Tester’s Bipartisan Bill to Lower Drug Costs, Hold Massive PBM Corporations Accountable Clears Key Senate Hurdle

Senator’s Protect Patient Access To Pharmacies Act brings accountability to PBMs, protects patients and small businesses 

U.S. Senator Jon Tester’s bipartisan legislation to hold Pharmacy Benefit Managers (PBMs) accountable recently passed through the Senate Finance Committee, setting it up for a full vote on the Senate floor. Tester introduced this legislation in June alongside U.S. Senators Shelley Moore Capito (R-WV) Sherrod Brown (D-OH), and James Lankford (R-OK).

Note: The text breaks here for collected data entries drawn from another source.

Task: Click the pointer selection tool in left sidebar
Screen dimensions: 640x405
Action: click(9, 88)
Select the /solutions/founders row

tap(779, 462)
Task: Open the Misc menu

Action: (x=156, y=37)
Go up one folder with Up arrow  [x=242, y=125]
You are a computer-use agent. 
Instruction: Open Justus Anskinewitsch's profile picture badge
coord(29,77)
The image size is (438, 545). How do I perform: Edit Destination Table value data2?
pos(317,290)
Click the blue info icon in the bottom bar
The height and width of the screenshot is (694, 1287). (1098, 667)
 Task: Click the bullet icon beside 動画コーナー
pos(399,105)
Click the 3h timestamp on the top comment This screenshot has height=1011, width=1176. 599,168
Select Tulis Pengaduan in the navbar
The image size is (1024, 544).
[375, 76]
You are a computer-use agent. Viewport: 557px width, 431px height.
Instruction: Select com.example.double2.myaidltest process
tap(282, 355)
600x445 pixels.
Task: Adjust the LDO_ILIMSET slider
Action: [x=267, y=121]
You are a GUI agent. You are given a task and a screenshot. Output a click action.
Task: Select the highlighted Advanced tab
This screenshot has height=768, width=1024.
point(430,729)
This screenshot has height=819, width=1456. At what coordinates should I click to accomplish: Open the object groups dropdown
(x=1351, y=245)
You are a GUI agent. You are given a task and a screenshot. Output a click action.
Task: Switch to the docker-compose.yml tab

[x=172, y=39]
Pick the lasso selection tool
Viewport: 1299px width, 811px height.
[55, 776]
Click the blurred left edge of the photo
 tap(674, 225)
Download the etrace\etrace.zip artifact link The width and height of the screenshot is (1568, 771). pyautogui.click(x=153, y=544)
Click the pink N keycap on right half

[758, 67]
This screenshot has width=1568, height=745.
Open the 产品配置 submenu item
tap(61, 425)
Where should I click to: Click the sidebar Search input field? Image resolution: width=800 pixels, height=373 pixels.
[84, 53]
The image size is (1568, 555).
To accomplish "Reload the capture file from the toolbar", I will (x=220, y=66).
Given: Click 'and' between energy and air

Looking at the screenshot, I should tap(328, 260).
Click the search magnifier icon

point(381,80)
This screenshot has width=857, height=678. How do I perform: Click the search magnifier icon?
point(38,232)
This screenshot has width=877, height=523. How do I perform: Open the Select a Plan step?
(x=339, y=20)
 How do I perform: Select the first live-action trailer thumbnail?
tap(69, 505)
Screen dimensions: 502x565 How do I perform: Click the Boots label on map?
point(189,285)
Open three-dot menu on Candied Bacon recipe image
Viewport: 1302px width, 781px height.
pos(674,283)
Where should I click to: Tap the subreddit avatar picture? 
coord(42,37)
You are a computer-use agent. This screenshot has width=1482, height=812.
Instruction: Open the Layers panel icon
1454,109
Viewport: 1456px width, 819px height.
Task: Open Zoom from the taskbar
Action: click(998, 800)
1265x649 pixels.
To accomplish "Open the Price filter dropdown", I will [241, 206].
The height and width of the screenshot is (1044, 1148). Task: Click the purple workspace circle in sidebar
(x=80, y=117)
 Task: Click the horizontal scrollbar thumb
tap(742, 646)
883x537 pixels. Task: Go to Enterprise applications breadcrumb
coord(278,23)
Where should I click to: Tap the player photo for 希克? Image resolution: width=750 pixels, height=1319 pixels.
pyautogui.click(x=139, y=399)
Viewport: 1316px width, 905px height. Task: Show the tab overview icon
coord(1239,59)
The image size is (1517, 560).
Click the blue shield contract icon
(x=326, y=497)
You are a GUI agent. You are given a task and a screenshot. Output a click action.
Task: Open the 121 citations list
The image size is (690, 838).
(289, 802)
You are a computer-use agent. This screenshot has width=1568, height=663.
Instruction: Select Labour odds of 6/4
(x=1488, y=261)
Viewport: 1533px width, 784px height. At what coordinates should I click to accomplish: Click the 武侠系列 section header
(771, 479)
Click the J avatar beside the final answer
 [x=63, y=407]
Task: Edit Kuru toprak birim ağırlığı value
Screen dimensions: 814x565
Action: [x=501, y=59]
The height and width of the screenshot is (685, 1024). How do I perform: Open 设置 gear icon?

The Protect Patient Access to Pharmacies Act provides enforcement tools for the “Any Willing Pharmacy” law to support patient choice of pharmacy and pharmacy network adequacy. This law works to ensure that all pharmacy price concessions are assessed at the point of sale and eliminate the retroactive nature of direct and indirect remuneration (DIR) clawback fees imposed by PBMs. The Centers for Medicare and Medicaid Services (CMS) estimates this change will save Medicare beneficiaries an estimated $7.1 to $9.2 billion in reduced cost sharing.

“Rural pharmacies play an essential role in providing life-saving medications, especially in Montana, where these operations are the only way folks can get their prescription medications – and we can’t let them go under because they’re being slammed with predatory hidden fees,” said Tester. “This bill holds corporate middlemen accountable and reduces out-of-pocket costs for hard-working Montanans by finally putting an end to hidden clawback fees that target small-town pharmacies, and I won’t stop working until we get it across the finish line.”

In recent years, PBMs have increasingly returned to pharmacies days or even weeks after the point-of-sale to demand more in DIR fees. From 2010 to 2019, CMS documented a 91,500 percent increase in DIR fees paid by pharmacies.

The Protect Patient Access to Pharmacies Act will increase transparency and hold PBMs accountable by:

  • Enforcing and strengthening the federal “any willing pharmacy” law to ensure pharmacies are no longer subject to practices that ultimately limit network participation and steer patients away from pharmacies. 
  • Standardizing and overseeing the metrics PBMs and plans use to measure pharmacy performance and quality and ensuring they are fairly applied.
  • Ensuring transparency in payments and fees issued by PBMs.

Tester has consistently led the charge to lower prescription drug costs for Montanans. He successfully led the push to close a loophole that will lower out-of-pocket costs for consumers and save Medicare beneficiaries an estimated $21.3 billion over the next ten years by preventing corporate middlemen from retroactively charging rural pharmacies excessive fees for prescription drugs. He also secured more than $68 million for 322 Montana health care providers in the American Rescue Plan Act, to help rural providers across the Treasure State keep the lights on and provide critical care to families and communities in the wake of the COVID-19 pandemic.